**DATA SUPPLIED:**
◇ ◇ ◇ ◇ ◇
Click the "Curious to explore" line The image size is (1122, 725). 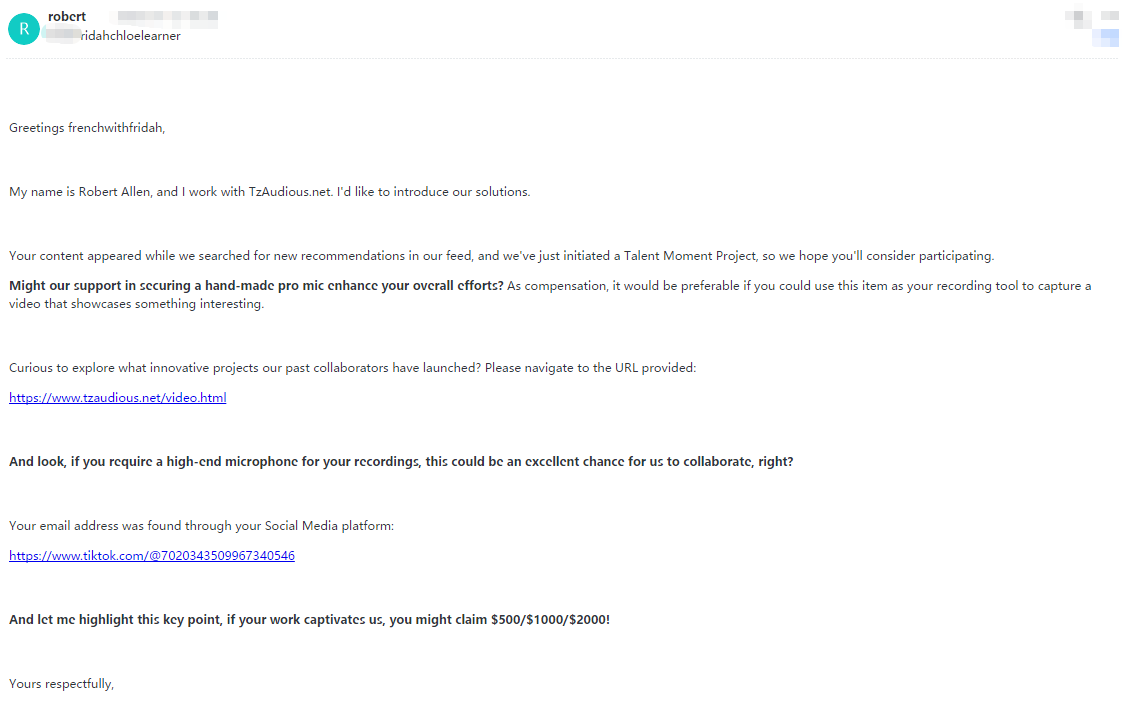click(352, 368)
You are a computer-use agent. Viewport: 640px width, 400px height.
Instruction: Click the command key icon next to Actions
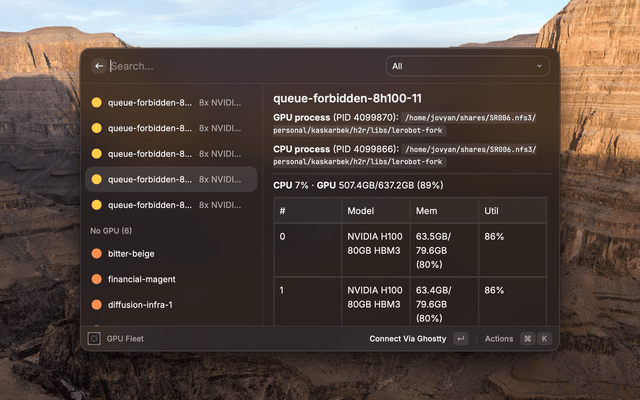pos(527,339)
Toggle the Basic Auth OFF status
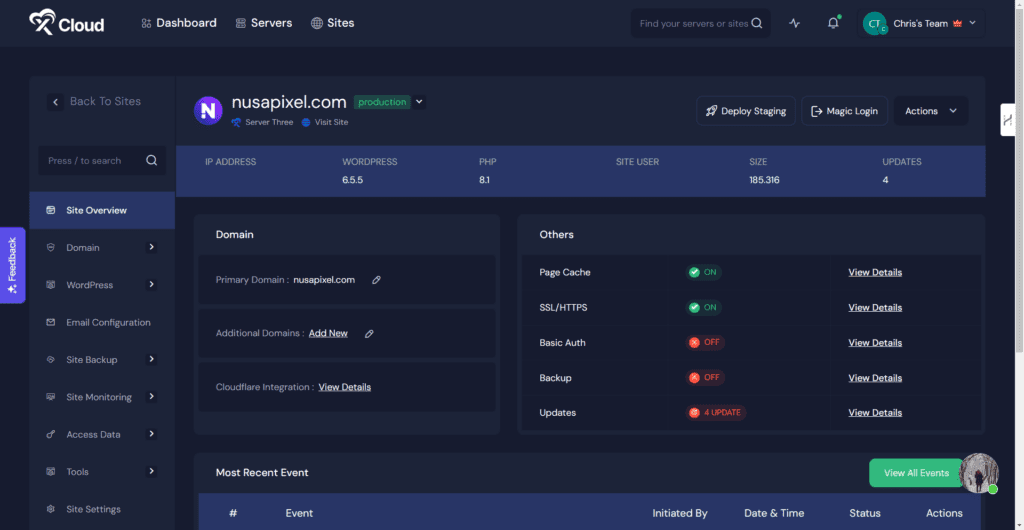The width and height of the screenshot is (1024, 530). pos(704,342)
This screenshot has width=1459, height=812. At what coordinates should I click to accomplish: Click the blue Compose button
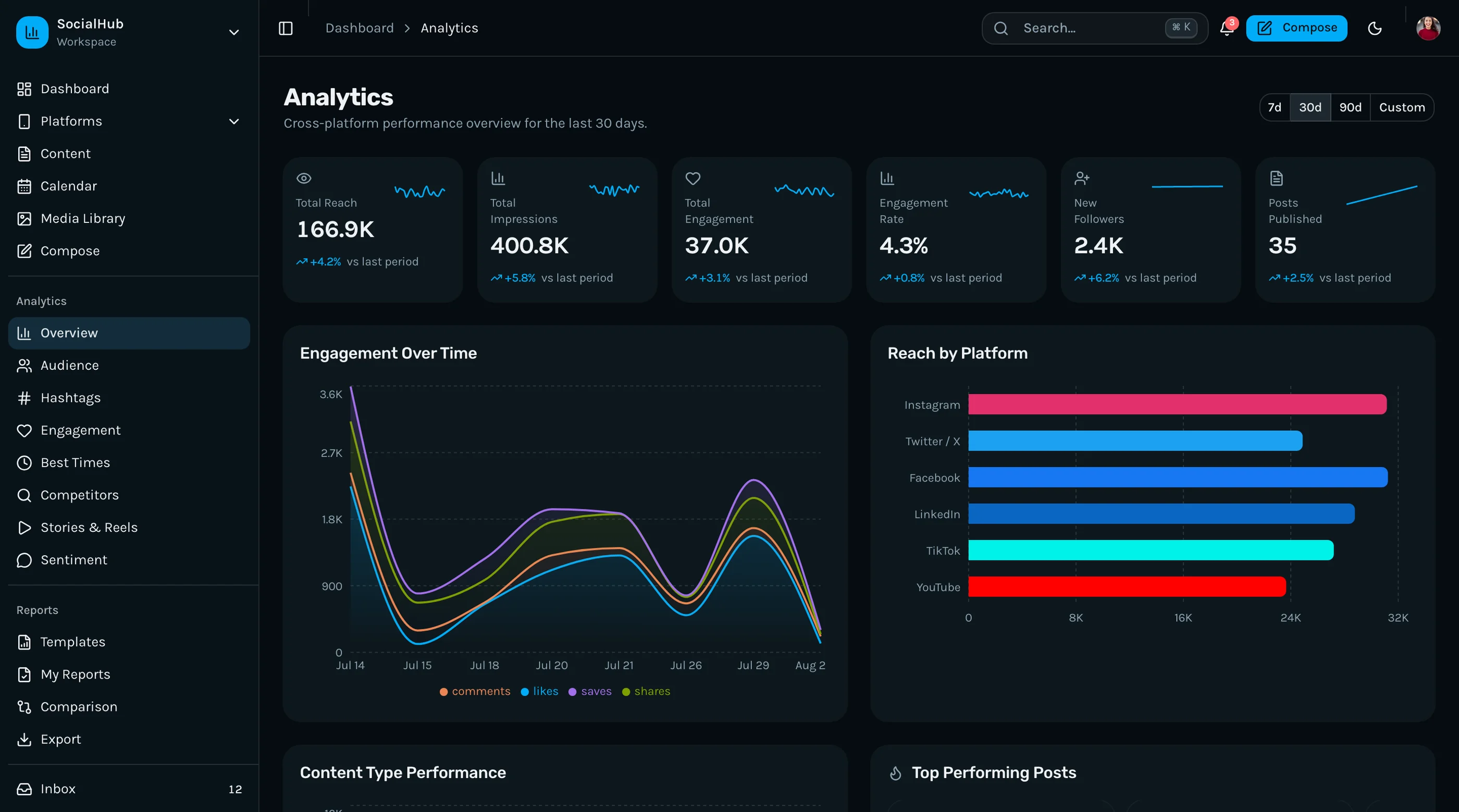1296,28
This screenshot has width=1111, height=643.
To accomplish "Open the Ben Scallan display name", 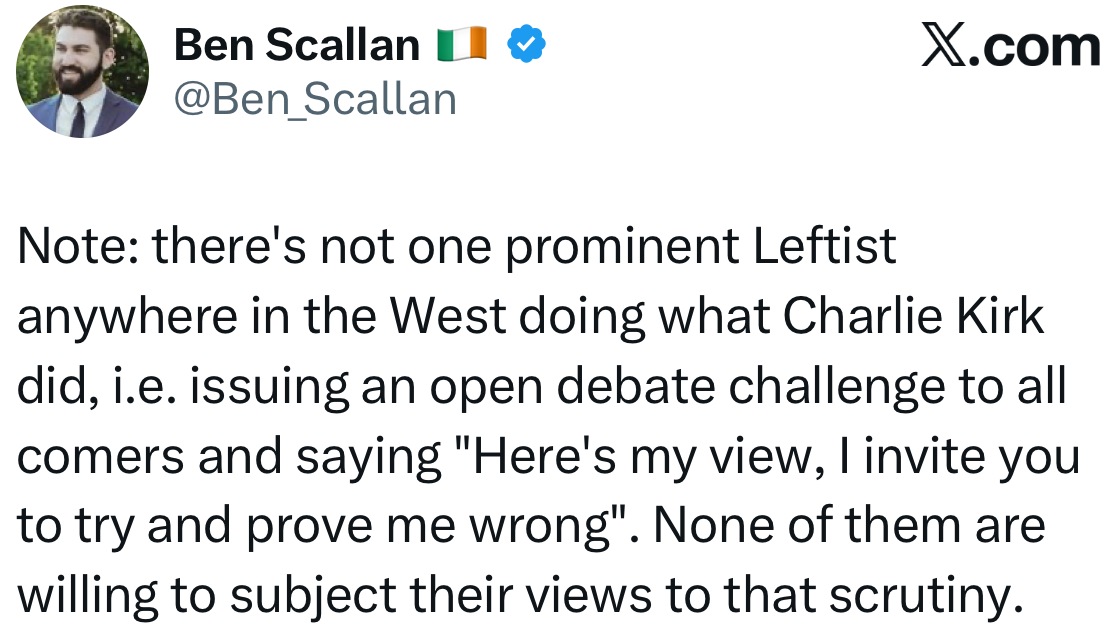I will (x=296, y=44).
◇ ◇ ◇ ◇ ◇
**PROBLEM TO SOLVE:** Please repeat, exactly as written, the lines in the records above, starting with the one that has "Toggle the Basic Auth OFF status" and going on through the one that has "This screenshot has width=1111, height=643.". Pictures are to be left out.

**TASK ANSWER:**
Toggle the Basic Auth OFF status
The width and height of the screenshot is (1024, 530). pos(704,342)
This screenshot has width=1459, height=812. At what coordinates should I click to accomplish: Click the blue Compose button
1296,28
This screenshot has width=1111, height=643.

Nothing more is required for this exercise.